= Texto mostrado =
Llevo desde hace veinte años siendo colaborador del grupo La Voz de Galicia. Su diario es el cuarto en la escala nacional. Empecé escribiendo sobre política. Hoy lo hago sobre cultura y acontecimientos propios de mi tierra gallega a la que pertenezco y dónde regresé para quedarme para siempre.
Llega este verano de recuperación socio-cultural. Un joven periodista que está en prácticas me pide una entrevista. Quiere decir que mi pasado todavía puede ser objeto de una página. Es como si de alguna forma el "cartero vuelve a llamar a mi puerta".
He cumplido 75 años. Son muchos. Como le digo al joven gallego interesado en publicar mis opiniones, soy una persona con muchas historias, un presente incómodo por lo que sé y desde luego muy pesimista con ese incierto futuro mío y para los demás.
Al muchacho le interesa conocer mi visión de la política y de los políticos. No es la primera vez que me declaro exiliado de tal actividad. No encuentro personaje político actual que me atraiga. Sigo anclado en los que hicieron servicios a su país como Churchill, Golda Meir, Manuel Azaña. En España mis conversaciones de restaurante "Vilas" en Compostela con Manuel Fraga. Mi admiración por Gregorio Marañón, quien llevó al monarca Alfonso XIII a conocer las Hurdes y se negó a ser presidente de la República Española.

= Acción requerida A =
Enumera todas las personas a las que se nombra en el texto sobre el colaborador de La Voz de Galicia.
= Acción requerida B =
Escribe la continuación del texto sobre el colaborador de La Voz de Galicia, empezando justo después de su última oración.
Los registros proceden de una fuente distinta a la del texto.

= Información aportada =

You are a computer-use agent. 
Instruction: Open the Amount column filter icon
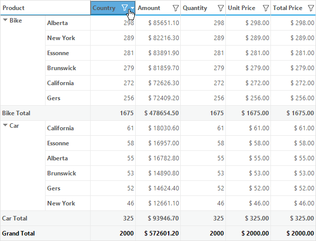[x=176, y=8]
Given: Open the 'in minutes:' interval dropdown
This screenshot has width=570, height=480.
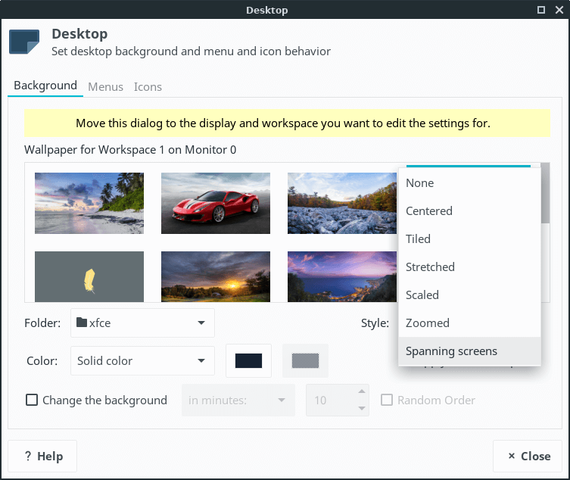Looking at the screenshot, I should pyautogui.click(x=238, y=401).
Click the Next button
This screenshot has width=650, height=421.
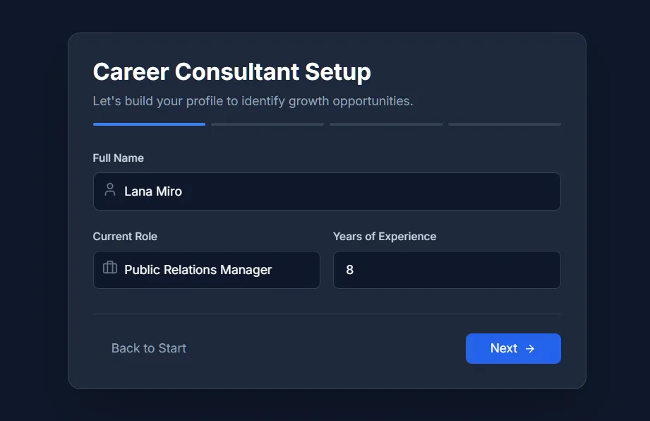tap(513, 348)
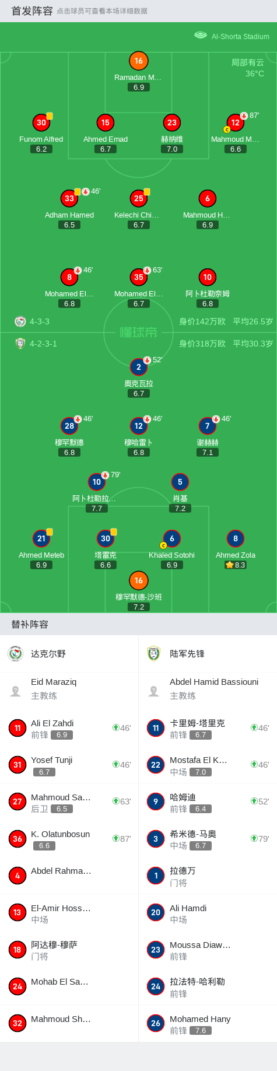The image size is (277, 1071).
Task: Open Ahmed Emad number 15 player icon
Action: click(105, 123)
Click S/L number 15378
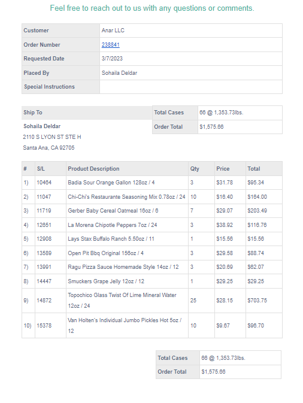This screenshot has height=403, width=303. click(x=44, y=326)
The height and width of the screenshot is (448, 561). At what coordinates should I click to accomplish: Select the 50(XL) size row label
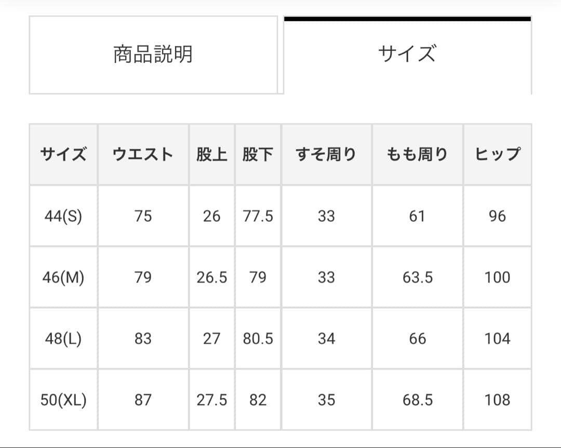(63, 400)
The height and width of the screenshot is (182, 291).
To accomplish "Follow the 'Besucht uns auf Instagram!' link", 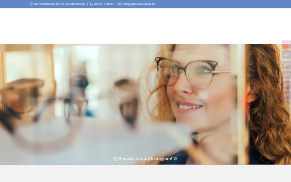I will click(x=145, y=159).
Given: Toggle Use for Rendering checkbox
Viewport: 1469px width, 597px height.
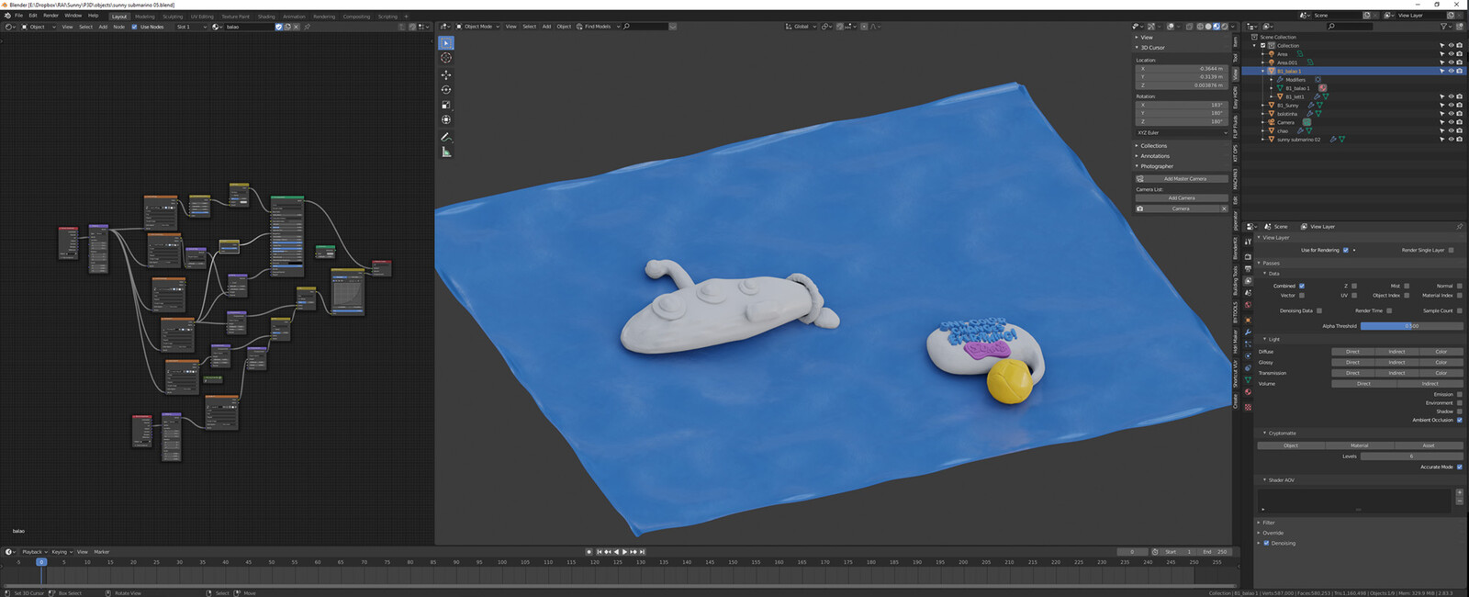Looking at the screenshot, I should (x=1346, y=250).
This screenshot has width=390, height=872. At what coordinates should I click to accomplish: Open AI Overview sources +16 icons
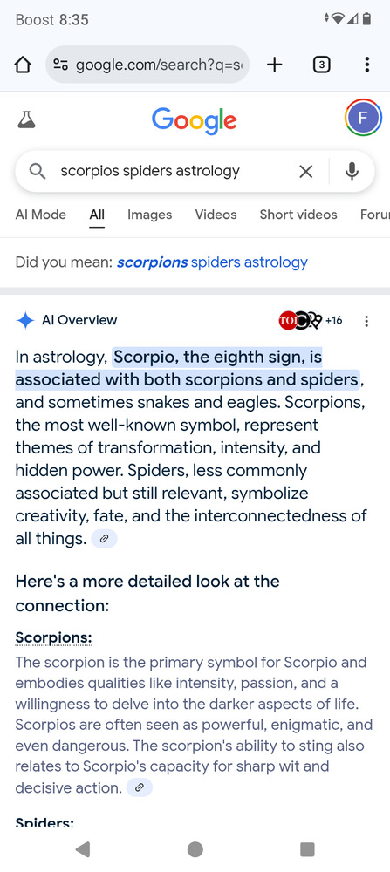coord(311,320)
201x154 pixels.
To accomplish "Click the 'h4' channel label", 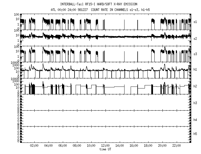I will tap(195, 120).
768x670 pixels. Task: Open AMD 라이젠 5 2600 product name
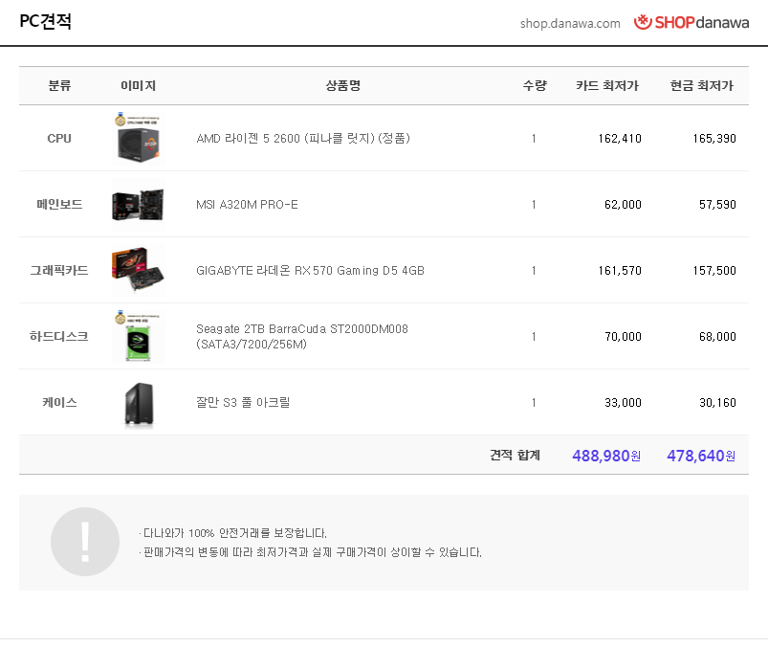[303, 139]
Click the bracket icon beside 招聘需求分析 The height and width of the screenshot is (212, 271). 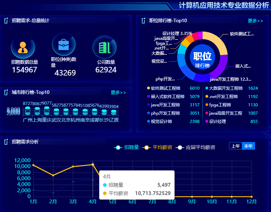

= Espacio de respuesta A =
Churchill, Golda Meir, Manuel Azaña, Manuel Fraga, Gregorio Marañón y Alfonso XIII.

= Espacio de respuesta B =
Siente curiosidad por saber como un médico con mi historial profesional va y se mete en política además en un lugar tan conflictivo y peligroso. Hago un silencio para asegurar lo que voy a decirle. La respuesta es por dignidad paisana adquirida entre las gentes de mi pueblo marinero de la Galicia cantábrica dónde los hombres ponían proa a los temporales.
Me quedaron algunos flecos. El más importante de todos. El enorme sacrificio al que sometí a los míos, mi familia, que vivieron siempre al borde del pánico por ellos mismos y por la noticia que hubiera dado un atentado contra mi persona.
Pronto sale a relucir cómo fue la vida de un médico que comenzó en aquel Hospital Clínico Universitario de Madrid durante cuatro años de prácticas, luego en Barcelona, para llegar a Vitoria con el encargo de poner en marcha un moderno centro hospitalario, buscando a facultativos que modernizaran la vieja práctica clínica de una ciudad entre clérigos y soldados.
Llegué a la Euskadi del terrorismo con mis alforjas repletas de conocimientos sociales, culturales y científicos; me encontré con el odio a España y a los españoles, que en las paredes de aquella moderna ciudad siempre encontraba un rincón para poner una diana dónde "español" era insulto superlativo. Supongo que algo parecido sucedería con la llegada de los romanos, su idioma latín y sus adelantadas costumbres, ante los bárbaros que vivían en otro mundo, plagado de mitos y mentiras que servían a los sacerdotes de las tribus para imponer credos y autoridad a los miembros de los clanes.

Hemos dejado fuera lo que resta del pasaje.